Clinical Reasoning & Differential Diagnosis: Acting as an exploratory scratchpad for clinicians to combat premature closure biases. By generating K disparate hypotheses, Actus-bio can surface rare or atypical diagnostic frames that the clinician may subsequently choose to investigate.
Multilingual Support: SAGE 2.4 Actus-bio possesses formidable capabilities parsing complex cases in Nepali, Hindi, and regional dialects directly—bringing high-accuracy support to underserved linguistic demographics in the community health worker pipeline.

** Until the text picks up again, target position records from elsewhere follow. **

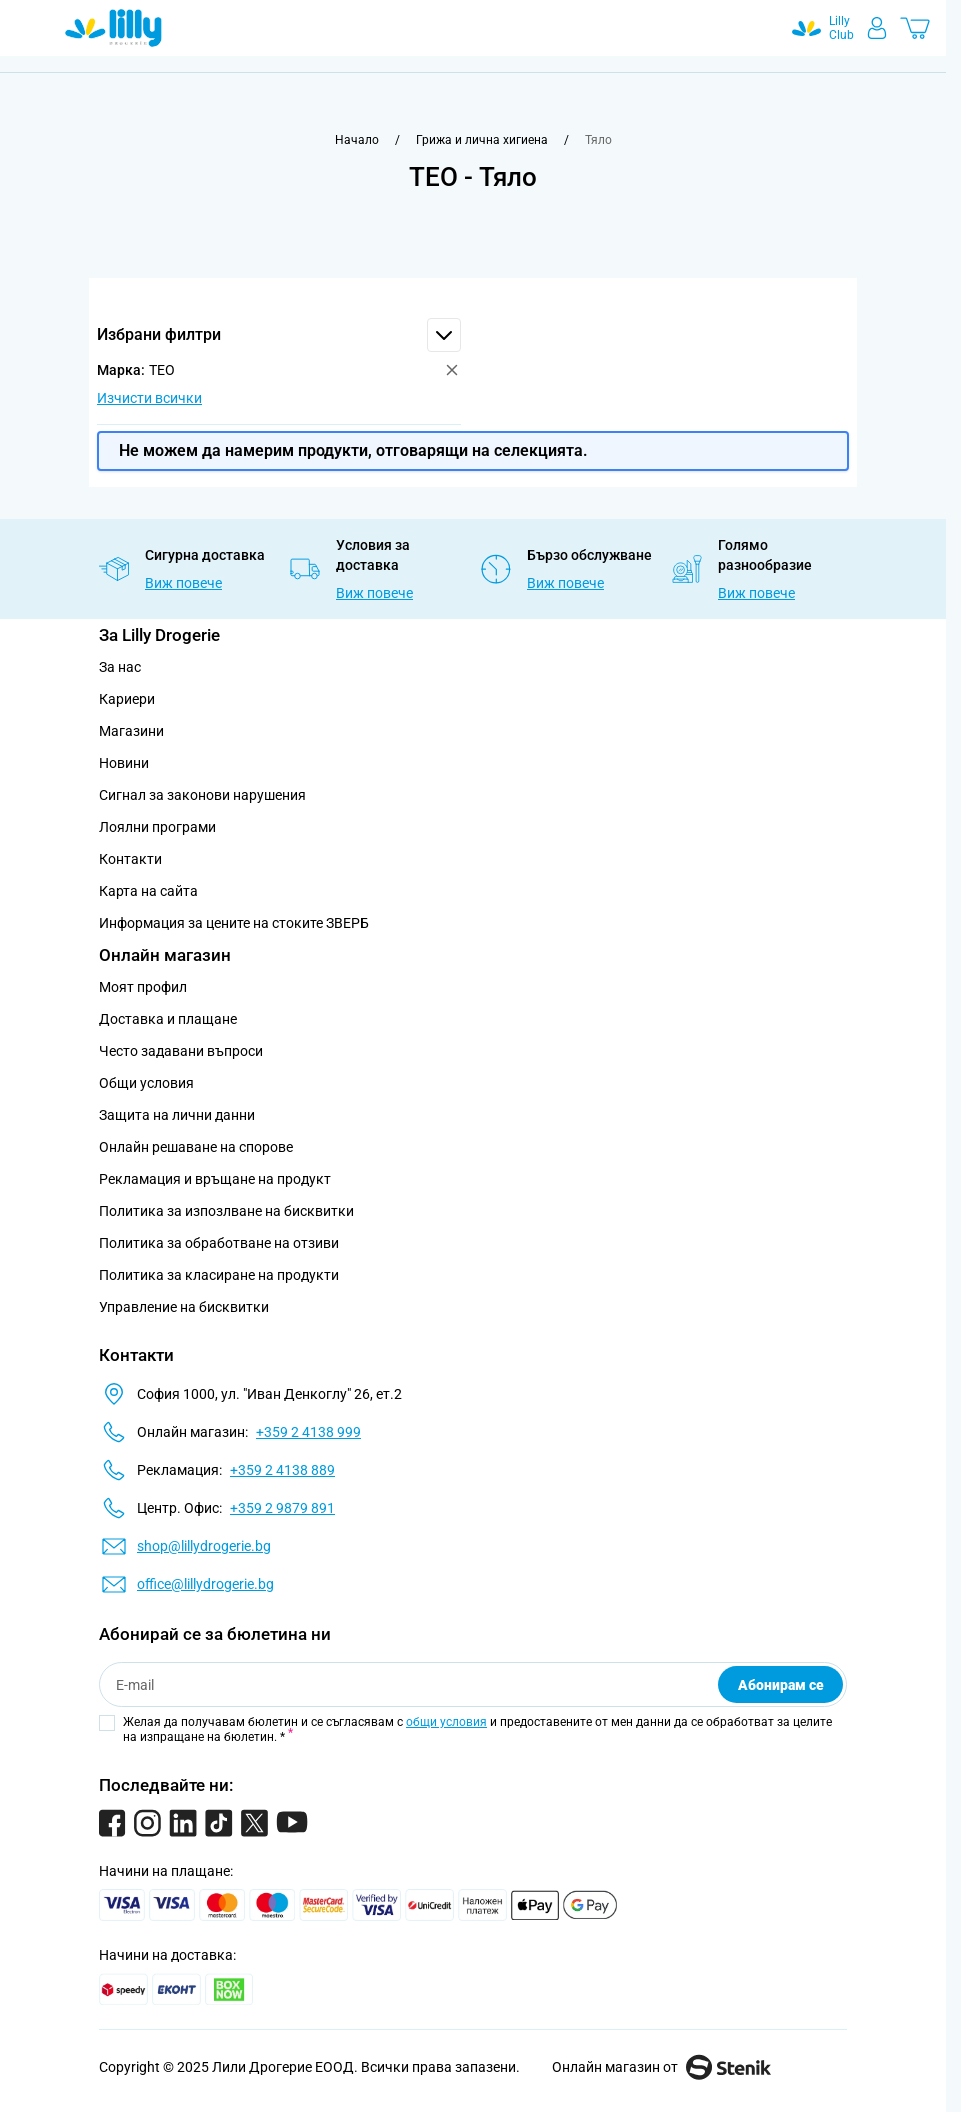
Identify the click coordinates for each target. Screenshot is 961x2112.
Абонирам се (781, 1685)
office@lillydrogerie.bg (205, 1584)
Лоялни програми (157, 827)
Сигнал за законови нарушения (202, 795)
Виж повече (183, 583)
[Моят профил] (877, 28)
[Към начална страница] (357, 140)
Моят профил (143, 987)
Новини (124, 763)
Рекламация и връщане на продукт (216, 1179)
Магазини (131, 731)
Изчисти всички (149, 398)
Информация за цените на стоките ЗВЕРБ (234, 923)
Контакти (130, 859)
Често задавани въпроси (181, 1051)
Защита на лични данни (177, 1115)
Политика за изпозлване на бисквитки (226, 1211)
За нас (120, 667)
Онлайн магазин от (661, 2067)
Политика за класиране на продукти (219, 1275)
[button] (279, 335)
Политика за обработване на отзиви (219, 1243)
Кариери (127, 699)
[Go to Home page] (113, 28)
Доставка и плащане (168, 1019)
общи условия (446, 1722)
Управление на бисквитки (184, 1307)
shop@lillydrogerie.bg (204, 1546)
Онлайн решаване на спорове (196, 1147)
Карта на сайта (148, 891)
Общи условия (146, 1083)
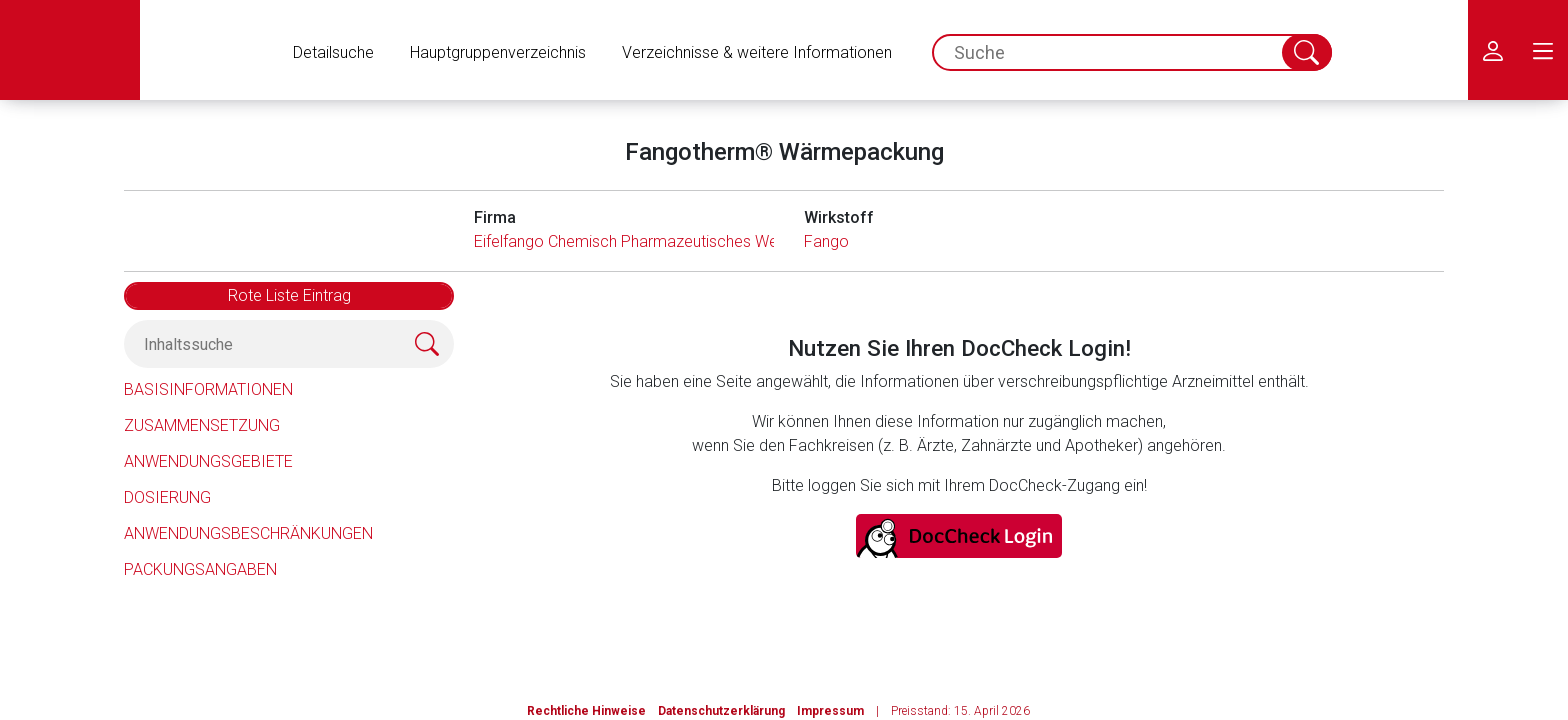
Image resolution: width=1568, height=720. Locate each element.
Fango (826, 241)
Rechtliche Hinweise (586, 711)
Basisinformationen (208, 389)
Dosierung (167, 497)
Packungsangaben (200, 569)
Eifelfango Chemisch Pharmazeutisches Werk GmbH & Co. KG (690, 241)
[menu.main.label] (1543, 50)
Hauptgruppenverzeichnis (498, 52)
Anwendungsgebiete (208, 461)
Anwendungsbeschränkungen (248, 533)
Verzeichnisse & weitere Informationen (757, 52)
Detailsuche (333, 52)
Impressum (830, 711)
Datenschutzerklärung (721, 711)
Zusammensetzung (202, 425)
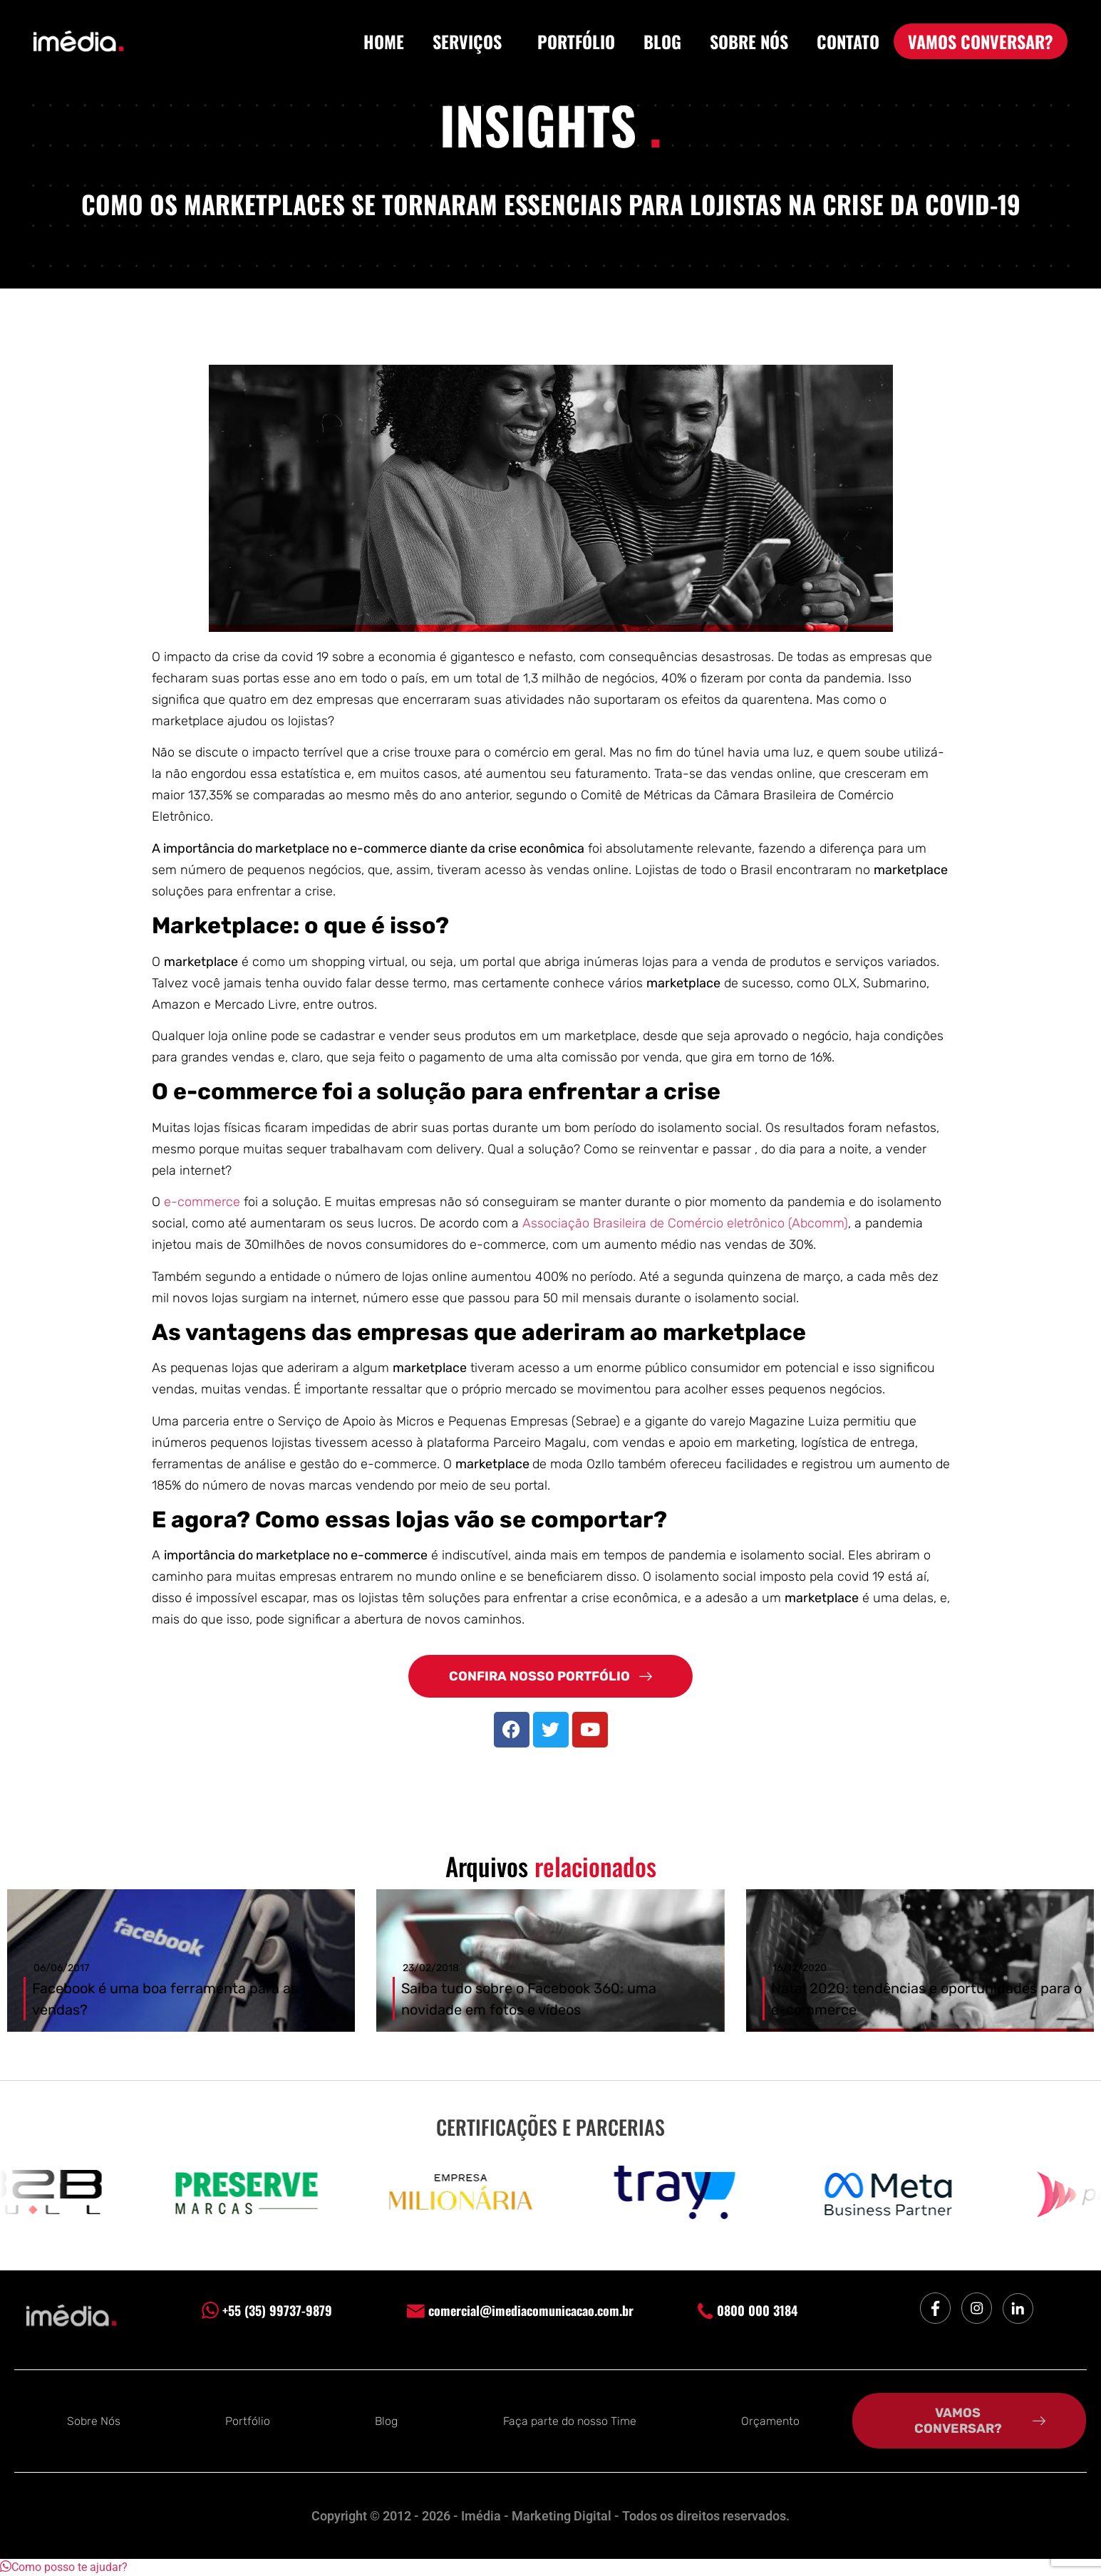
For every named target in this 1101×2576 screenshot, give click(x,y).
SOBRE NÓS (749, 41)
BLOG (662, 41)
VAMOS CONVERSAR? (980, 41)
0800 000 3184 (747, 2310)
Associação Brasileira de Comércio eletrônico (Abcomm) (685, 1223)
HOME (383, 41)
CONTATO (848, 41)
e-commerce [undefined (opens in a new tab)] (204, 1202)
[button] (64, 2567)
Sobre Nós (93, 2421)
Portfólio (247, 2421)
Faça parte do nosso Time (569, 2421)
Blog (386, 2421)
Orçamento (770, 2421)
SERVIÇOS (471, 41)
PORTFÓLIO (576, 41)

7. Limitations & Failure Modes

Latency Overhead: The multi-trajectory approach requires approximately 2.4x–2.8x the compute of single-path generation at equivalent parameter counts. SAGE 2.4 Actus-bio is a deliberative reasoning tool for non-time-critical clinical consultation, not a real-time triage system.
Text-Only Modality: Actus-bio depends strictly on text transcription for findings that are fundamentally visual or audio-based (e.g., dermatological manifestations, radiology scans, heart sounds).
Hallucinations: Like all generative architectures, there remains a persistent albeit calibrated risk of factual confabulation, where it may hallucinate lab parameters that fit a narrative.

Mandatory Human Oversight & Safety Notice

SAGE 2.4 Actus-bio is NOT a clinical decision-making tool for autonomous use. This model inherently lacks physical examination capabilities, access to unwritten clinical intuition, and longitudinal patient insight. No output from this model should be acted upon in a clinical setting without rigorous review by a licensed medical professional.

Prohibited uses include: generating final diagnoses without physician authorization, executing automated prescribing, direct-to-patient triage without a human-in-the-loop, and utilizing the model in medical emergencies. All deployments enforced by SAGEA integrate a strict binding protocol for human oversight.